Godot: Vector<T> does not yield performance results that capacity usually would

Created on 3 Jan 2019  路  8Comments  路  Source: godotengine/godot

Godot 3.1 b60939be88d192b63798aec6e9b031d570048b8b
Windows 10 64 bits

Today I got stuck in an optimization problem: I am generating a lot of 2D geometry to be drawn often with canvas_item_add_triangle_array. This forces to use Vectors, which I decided re-use each time the geometry gets generated. But it keeps lagging at 6 ms just doing that since I started using it (without even including the call to draw)...

Then, I realized something for good about Vector:

The two following codes take the same amount of time to complete.

    for(int i = 0; i < 10000; ++i) {
        Vector<uint8_t> test; // Never re-use it
        test.resize(5000);
        test.resize(2);
    }
    Vector<uint8_t> test; // Re-use it
    for(int i = 0; i < 10000; ++i) {
        // I expected this to be free past the first iteration... it isn't.
        test.resize(5000);
        test.resize(2);
    }

So it appears there is no way to re-use a Vector and hope it will be cost-free over repeated uses, which prevents from making my code faster. Is that really it? Is it a bug?
To describe more my problem, I tried rewriting my code in a way it never clears vectors, and instead resizes only once to the correct size before calling canvas_item_add_triangle_array... and I gained 200% speed, yet it still has to resize at the end (I am lucky enough to draw geometry that often roughly has the same amounts of vertices).

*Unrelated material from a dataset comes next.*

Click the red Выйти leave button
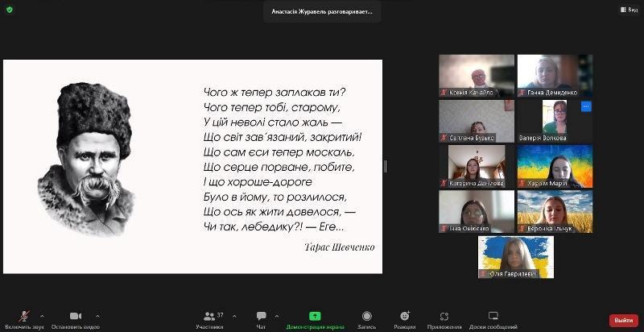This screenshot has height=332, width=644. tap(623, 320)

So Vector does copy on write, it's easy to pass around I guess, and it resizes by power of two. But how should we deal with this case? Are we stuck allocating memory each time and half-reimplementing capacity on top of it if we want more speed? I mean, it does sound like it has capacity somehow, but it doesn't yields the results I thought.

Note: this would also concern Line2D since it uses the same method too.

enhancement core

Most helpful comment

I got another insight today by switching my Minecrafty mesher from Vector to std::vector, in particular these ones.
This mesher may generate one or more meshes per frame, and I logged the one taking the most time, in microseconds:

image
On the left, Godot release build using Vector to build up mesh data before creating the Mesh.
On the right, Godot release build, using std::vector instead.

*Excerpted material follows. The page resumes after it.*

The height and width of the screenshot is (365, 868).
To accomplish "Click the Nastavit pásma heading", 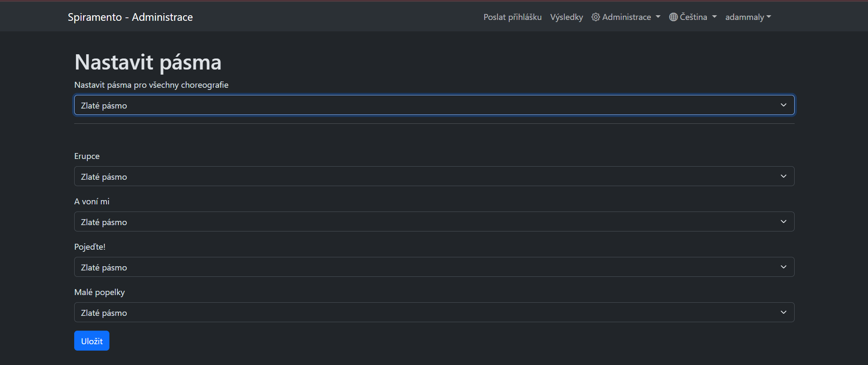I will tap(148, 62).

As you can see, just changing the container at least DOUBLED how fast the mesher can turn voxels into mesh data in a release build, which is directly noticeable in the game without even looking at numbers. That means I can modify more voxels at once with less visual lag. I think that's enough to seriously consider an improvement to this container.

This gain is caused by the way I used the vector: I keep them around for re-use, and push_back/resize/clear are frequently called. std::vector grows a buffer more and more as capacity and reallocs less and less often. Vector appears to alloc upfront by power of two as well, but keeps calling realloc on every call and gets rid of it if size is zero. Hence std::vector calls are much cheaper.

Another note:
This container change is inside my module, so I can do my own soup easily (I basically took it away from everywhere by now).
BUT, Vector is mandatory in VisualServer APIs, and there is no intention of changing that. This means any heavy mesh generation routine (like the one I do in my voxel module but also the one in Line2D and cie.) is slowed down by the copy/allocs/resizes required to get a Vector. It's not even possible to re-use it because of that whole issue. I would be happy to use a Vector all the way if it was as fast as std::vector.

All 8 comments

A Vector is under the hood an array of T. What we currently clear() we just call resize(0) on the underlaying CowData (previously we did the same btw).

Some suggestions:
a) Add an int parameter defaulting to 0 to clear() which gives the desired capacity after the clear. Then only destroy all elements rather than resizing.
b) Add a new method which does the above.
c) Add a new member to vector that gives it a minimum capacity (perhaps on creation?) which then does the case of (a)

Thoughts anyone? @reduz perhaps?

Another option could be for Vector to know whether or not it is filled with POD types. We can do a template specialization for that case then and upon clear()/resize() etc just drop the elements on the floor since we won't have to call any dtors anyway.

We can probably achieve this with C++03 but it'd be much prettier with 11 :)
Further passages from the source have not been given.